Task directions: Retype the records below, word for word, in the stretch from the line containing "Select the ribbed bearing part for item 8" through the line containing "Action: pos(207,476)", both included.

^^^^^^^^

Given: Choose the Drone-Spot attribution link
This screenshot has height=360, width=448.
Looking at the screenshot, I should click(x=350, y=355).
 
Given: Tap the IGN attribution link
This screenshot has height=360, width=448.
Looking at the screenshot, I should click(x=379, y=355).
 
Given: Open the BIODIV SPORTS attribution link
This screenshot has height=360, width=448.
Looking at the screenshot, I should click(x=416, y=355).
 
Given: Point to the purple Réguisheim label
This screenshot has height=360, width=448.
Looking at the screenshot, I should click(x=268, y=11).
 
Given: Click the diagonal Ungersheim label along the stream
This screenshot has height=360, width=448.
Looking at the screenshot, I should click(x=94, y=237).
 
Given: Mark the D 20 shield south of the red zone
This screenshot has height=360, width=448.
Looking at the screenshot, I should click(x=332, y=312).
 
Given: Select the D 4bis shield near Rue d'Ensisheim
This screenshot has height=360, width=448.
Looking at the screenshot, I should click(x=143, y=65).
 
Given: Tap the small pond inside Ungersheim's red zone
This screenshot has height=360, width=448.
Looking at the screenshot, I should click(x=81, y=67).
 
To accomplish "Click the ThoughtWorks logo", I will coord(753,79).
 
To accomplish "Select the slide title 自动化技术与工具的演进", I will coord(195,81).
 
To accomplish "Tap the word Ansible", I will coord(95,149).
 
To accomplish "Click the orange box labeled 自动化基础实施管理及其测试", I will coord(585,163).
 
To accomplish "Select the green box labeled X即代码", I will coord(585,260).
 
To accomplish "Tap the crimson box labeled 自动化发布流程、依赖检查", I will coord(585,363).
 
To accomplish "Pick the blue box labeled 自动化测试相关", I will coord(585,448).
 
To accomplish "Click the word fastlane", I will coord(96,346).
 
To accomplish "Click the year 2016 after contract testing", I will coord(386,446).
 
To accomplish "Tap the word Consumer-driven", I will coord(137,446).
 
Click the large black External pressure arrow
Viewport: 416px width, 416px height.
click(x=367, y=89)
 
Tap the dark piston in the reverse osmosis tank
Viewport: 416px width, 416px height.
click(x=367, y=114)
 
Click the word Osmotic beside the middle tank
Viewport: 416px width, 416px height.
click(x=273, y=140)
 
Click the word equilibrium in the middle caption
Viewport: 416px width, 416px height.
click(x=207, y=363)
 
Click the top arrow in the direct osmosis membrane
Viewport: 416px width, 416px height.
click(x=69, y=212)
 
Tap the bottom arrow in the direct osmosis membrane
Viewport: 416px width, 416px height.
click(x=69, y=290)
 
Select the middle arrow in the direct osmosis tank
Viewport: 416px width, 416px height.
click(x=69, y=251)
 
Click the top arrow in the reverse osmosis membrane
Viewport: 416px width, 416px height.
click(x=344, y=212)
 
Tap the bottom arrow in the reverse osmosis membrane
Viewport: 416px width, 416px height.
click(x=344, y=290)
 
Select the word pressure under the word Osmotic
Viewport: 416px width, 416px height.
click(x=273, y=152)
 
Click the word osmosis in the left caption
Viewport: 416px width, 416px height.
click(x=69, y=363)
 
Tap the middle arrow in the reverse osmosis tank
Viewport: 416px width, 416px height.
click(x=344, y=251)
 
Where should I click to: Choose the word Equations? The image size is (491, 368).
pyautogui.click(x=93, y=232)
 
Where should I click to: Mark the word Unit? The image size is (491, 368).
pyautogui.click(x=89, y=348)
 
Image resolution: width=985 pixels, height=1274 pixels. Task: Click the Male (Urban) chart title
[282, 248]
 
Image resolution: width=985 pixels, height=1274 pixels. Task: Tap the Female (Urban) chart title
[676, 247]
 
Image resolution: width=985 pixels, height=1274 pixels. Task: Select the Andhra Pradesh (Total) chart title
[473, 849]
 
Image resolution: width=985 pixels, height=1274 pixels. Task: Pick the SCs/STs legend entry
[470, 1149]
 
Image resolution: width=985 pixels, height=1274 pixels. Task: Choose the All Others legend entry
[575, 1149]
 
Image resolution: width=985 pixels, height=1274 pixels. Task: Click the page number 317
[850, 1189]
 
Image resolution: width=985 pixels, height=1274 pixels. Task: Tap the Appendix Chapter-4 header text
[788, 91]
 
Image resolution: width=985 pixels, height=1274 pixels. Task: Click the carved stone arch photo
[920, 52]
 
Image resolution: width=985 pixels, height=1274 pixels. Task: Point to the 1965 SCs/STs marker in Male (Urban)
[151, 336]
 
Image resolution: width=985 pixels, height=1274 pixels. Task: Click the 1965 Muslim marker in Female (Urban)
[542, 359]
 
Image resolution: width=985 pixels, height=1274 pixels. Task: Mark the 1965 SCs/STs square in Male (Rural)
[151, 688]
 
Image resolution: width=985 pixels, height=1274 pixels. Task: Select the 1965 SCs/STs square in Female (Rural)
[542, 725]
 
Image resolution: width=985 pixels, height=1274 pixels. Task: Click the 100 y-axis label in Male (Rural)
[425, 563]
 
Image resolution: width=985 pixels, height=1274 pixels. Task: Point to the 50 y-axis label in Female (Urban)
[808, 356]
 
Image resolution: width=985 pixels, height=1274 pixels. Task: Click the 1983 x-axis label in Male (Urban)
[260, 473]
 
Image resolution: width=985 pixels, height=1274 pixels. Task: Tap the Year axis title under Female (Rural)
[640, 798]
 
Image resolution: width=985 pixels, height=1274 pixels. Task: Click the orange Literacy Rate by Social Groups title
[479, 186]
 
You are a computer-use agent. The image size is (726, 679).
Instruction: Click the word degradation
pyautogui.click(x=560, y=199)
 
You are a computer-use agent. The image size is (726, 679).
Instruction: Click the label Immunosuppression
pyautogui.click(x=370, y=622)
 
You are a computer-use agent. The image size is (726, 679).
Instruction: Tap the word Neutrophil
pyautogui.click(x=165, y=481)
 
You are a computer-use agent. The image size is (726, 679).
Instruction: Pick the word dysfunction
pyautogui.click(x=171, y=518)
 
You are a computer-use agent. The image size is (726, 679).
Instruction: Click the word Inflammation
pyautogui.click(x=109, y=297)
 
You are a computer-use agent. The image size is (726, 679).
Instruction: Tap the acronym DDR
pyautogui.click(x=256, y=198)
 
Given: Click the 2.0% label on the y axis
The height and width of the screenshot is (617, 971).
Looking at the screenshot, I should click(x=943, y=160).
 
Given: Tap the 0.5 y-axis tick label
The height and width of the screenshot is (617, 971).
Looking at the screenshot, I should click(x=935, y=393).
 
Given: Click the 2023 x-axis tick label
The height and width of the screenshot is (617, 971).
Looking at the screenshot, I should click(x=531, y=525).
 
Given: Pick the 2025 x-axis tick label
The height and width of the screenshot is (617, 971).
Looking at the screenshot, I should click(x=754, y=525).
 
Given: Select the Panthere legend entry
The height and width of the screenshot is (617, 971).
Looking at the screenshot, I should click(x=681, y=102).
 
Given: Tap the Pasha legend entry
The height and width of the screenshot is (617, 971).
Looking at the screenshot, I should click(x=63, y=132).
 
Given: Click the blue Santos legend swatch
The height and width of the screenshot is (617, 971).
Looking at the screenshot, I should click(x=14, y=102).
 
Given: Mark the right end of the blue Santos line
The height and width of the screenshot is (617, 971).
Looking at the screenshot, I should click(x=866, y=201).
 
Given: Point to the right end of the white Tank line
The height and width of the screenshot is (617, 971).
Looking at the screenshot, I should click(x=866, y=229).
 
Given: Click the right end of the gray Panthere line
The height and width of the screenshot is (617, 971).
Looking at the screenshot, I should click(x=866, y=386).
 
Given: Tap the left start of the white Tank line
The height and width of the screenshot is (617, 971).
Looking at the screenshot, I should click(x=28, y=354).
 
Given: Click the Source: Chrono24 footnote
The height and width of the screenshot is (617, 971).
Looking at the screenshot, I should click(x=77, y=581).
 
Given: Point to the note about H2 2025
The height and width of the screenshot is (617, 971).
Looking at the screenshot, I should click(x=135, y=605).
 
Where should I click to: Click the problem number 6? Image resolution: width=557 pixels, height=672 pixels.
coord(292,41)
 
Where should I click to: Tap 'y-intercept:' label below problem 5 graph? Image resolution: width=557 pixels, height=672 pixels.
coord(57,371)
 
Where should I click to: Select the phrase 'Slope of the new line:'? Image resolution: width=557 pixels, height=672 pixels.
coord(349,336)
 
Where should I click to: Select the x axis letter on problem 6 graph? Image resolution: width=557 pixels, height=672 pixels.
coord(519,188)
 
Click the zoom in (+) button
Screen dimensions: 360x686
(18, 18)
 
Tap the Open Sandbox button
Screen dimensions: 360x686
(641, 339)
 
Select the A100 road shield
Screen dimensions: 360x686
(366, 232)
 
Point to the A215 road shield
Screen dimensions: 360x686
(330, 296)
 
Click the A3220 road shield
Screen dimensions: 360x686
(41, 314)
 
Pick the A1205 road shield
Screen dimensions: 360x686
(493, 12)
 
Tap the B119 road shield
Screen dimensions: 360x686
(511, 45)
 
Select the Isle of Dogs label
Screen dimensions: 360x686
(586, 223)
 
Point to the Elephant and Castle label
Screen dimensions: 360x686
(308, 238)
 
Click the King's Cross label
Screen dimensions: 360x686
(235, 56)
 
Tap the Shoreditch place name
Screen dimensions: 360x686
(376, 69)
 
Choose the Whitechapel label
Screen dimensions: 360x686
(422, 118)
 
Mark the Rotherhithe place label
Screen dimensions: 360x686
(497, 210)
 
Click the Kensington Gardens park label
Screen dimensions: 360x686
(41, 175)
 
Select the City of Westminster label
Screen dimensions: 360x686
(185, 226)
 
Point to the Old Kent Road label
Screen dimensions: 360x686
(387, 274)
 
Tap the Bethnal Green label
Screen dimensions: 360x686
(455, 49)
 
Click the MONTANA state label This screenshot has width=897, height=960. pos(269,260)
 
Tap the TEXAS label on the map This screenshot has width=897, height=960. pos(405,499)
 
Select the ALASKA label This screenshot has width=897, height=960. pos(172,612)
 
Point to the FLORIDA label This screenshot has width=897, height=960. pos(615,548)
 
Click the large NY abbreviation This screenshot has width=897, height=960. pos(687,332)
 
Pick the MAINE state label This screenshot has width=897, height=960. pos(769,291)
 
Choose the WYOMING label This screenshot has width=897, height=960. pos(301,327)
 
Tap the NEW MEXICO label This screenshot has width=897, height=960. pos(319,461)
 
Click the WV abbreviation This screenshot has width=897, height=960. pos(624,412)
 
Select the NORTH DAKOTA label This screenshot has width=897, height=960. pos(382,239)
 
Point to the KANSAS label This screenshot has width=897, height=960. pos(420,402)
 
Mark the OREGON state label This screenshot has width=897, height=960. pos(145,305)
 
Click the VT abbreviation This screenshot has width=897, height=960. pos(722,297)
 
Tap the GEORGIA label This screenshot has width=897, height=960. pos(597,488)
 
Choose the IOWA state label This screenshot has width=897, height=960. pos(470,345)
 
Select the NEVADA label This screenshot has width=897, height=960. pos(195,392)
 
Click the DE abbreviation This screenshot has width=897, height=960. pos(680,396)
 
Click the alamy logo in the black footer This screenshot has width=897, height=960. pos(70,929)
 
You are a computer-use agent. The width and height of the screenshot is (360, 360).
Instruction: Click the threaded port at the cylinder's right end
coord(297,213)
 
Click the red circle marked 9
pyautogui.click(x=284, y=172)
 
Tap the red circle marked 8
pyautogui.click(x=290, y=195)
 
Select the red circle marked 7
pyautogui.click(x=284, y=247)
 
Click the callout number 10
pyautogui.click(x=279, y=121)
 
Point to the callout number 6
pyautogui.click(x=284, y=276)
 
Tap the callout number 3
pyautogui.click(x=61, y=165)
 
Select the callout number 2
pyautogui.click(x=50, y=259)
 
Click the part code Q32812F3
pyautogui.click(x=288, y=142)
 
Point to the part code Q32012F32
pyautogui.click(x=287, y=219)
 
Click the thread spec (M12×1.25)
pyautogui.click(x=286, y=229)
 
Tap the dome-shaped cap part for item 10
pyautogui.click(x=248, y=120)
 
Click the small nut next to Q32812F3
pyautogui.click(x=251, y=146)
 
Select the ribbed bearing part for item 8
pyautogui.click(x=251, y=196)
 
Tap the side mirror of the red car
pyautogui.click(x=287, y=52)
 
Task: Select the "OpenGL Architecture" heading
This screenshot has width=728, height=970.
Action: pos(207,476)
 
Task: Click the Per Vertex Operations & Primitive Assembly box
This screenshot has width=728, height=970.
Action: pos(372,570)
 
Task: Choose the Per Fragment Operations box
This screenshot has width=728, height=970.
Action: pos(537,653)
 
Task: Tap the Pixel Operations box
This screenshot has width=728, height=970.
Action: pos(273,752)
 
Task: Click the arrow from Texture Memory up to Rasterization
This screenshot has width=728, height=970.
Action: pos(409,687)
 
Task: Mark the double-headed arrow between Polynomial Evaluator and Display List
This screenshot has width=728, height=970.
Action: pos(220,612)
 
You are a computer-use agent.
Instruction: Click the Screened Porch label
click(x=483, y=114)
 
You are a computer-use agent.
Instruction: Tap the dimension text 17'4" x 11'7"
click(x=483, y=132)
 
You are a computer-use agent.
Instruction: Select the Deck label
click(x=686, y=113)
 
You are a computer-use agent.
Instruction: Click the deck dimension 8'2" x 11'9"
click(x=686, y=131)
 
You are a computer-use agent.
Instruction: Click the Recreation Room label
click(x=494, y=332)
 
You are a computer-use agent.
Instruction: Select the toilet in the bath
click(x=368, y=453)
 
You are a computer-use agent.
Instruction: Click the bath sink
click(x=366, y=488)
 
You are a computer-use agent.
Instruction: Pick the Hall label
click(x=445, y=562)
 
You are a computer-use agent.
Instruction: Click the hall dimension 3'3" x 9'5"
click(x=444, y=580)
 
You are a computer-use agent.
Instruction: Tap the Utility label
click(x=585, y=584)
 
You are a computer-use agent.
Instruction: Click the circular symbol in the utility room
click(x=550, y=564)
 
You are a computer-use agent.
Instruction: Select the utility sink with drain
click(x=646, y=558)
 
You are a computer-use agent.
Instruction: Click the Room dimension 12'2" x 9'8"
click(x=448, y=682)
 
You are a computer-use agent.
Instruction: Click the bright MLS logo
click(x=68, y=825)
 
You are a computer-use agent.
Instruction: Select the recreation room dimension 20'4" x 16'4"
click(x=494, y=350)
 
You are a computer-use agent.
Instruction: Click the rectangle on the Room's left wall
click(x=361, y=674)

^^^^^^^^

Problem solution:
Select the ribbed bearing part for item 8
pyautogui.click(x=251, y=196)
 
Tap the side mirror of the red car
pyautogui.click(x=287, y=52)
 
Task: Select the "OpenGL Architecture" heading
This screenshot has width=728, height=970.
Action: pos(207,476)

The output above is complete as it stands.